Por que eu to fazendo isso comigo? Vale a pena? Eu nem gosto de moda...
ㅡ Ali ela! ㅡ Ergui meu olhar quando ouvi alguém na porta. ㅡ Bora, Morgana! ㅡ Lina acenou para mim. Junto dela estava mais duas pessoas, um cara e uma garota. Ela era amiga da minha mãe, era um ano mais velha que eu e tinha a vida super agitada, como minha mãe. Apontei para mim mesma, estranhando que ela estivesse falando comigo. ㅡ É, vamos. ㅡ Ela sorriu, como se tivesse uma baita intimidade comigo e me esperasse depois da aula todos os dias.
Terminei de guardar o meu material e saí da sala de aula. Ainda estava de dia lá fora, mas o tempo parecia estar ficando nublado. Provavelmente choveria.
ㅡ Nós vamos lanchar e vamos pra casa da sua mãe. Marcamos de jantar lá hoje. ㅡ Lina começou a explicar enquanto saíamos do curso. ㅡ Aí aproveitamos pra pegar você logo. Ta com fome?
ㅡ Sempre. ㅡ Ele riram da minha resposta e nós seguimos pela praça, até a barraca de cachorro quente. Eu ainda estava achando estranho, porque eles nunca pararam pra falar comigo, mas de repente estavam andando comigo como se fossemos amigos.
ㅡ Eu não sabia que você fazia moda, quer seguir a carreira da sua mãe? ㅡ Lina perguntou quando nos sentamos num dos bancos do parque.
ㅡ É, eu entrei pro curso de verão para ver se eu iria gostar. Ia ser legal poder ser... Como a minha mãe. ㅡ Mordi o cachorro quente.
ㅡ A sua mãe é demais. ㅡ O garoto comentou. ㅡ Eu amo as roupas dela. Todo meu salário é gasto na loja dela.
ㅡ Ele é uma maníaco por roupas. ㅡ Lina riu.
ㅡ Mas, espera, sua mãe tem o que? Trinta anos? Como ela pode ter uma filha de dezenove? ㅡ A outra garota perguntou parecendo confusa.

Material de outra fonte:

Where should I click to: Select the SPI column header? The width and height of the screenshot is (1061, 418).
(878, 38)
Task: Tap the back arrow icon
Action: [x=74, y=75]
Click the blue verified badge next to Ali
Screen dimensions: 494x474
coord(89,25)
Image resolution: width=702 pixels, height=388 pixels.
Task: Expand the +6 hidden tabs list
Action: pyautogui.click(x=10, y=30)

ㅡ Ela não é minha mãe. Fui deixada na casa dela quando ainda era pequena. A mãe dela cuidou de mim, mas faleceu quando a Ludmila fez 18 anos. Eu tinha cinco na época e acostumei a chama-la de mãe. Ela é uma mãe/irmã mais velha. ㅡ Expliquei.
ㅡ E o que aconteceu com os seus pais? ㅡ O garoto perguntou.
ㅡ Eu não sei, nunca tive nenhum sinal deles. ㅡ Mordi o cachorro quente mais uma vez.
ㅡ Bem, o que você gosta de fazer? ㅡ Lina voltou a puxar assunto.
ㅡ Ah... Livros, músicas, fotos. ㅡ Falei as únicas coisas que me vieram a mente.
ㅡ Gosta de festas? É o que a gente mais faz. Se tem festa, a gente ta dentro. Seja em casa, na piscina, na praia, com tema, sem tema... ㅡ O garoto explicou. ㅡ A gente gosta de rotinas agitadas. Aonde tiver bagunça, a gente tá.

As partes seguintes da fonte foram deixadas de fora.